Some bearish market economists are pricing in one or two interest rate cuts this year, though the RBA does not share this pessimistic view.
Lowe takes heart from all the signs showing that the labour market is healthy.
Plenty of positives
Positives include a national jobless rate of 5 per cent, NSW’s unemployment rate of 3.9 per cent at the lowest level since the 1970s, high job vacancy rates, healthy business hiring intentions and skills shortages in areas like construction and IT that employers are reporting to the RBA and Treasury.
“The labour market data suggest the economy is growing quite well,” Lowe says.
Hence, the central bank is not yet demurring from its central case scenario that the strong labour market will ultimately ride out the softness in economic output and the economy will pull through.
The key, as Lowe says, will be spurring wage growth to help offset subdued consumer spending and falling housing construction, to complement a recovery in business investment and the pipeline of federal and state government infrastructure projects.
With a per capita “recession” – two consecutive quarters of contraction in per capita GDP – lifting productivity and wages will be crucial.
Non-farm productivity growth has been almost zero for the past two years, though this data will be subject to revision in the updated annual national accounts.
Digging into discrepancies
The RBA will also likely be digging into discrepancies within the Australian Bureau of Statistics national accounts that show a dichotomy between the three different measurements of annual GDP that average out to 2.3 per cent.
Annual expenditure GDP is a healthy 3.1 per cent, production GDP is tolerable at 2.2 per cent and income GDP is a weak 1.7 per cent.
“The puzzle we’re grappling with at the moment is where’s the associated spending in output? Businesses are employing more people and people are getting bigger wage increases, but it doesn’t seem to be showing up either in the spending or output figures,” Lowe told The Australian Financial Review Business Summit in Sydney.

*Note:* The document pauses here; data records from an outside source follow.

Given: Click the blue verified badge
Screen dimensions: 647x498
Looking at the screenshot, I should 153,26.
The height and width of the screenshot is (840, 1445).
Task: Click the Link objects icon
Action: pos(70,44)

In other words, is business really paying thousands of extra workers but then not utilising labour to produce much?
Some of the difference is due to time lags and measurement issues. Yet income weakness can’t be fully explained by soft household income and is not mirrored by strong personal income tax collections.
Lowe will be hoping the statistical incongruity is ultimately resolved in his favour and that economic growth figures catch up to the resilient job market.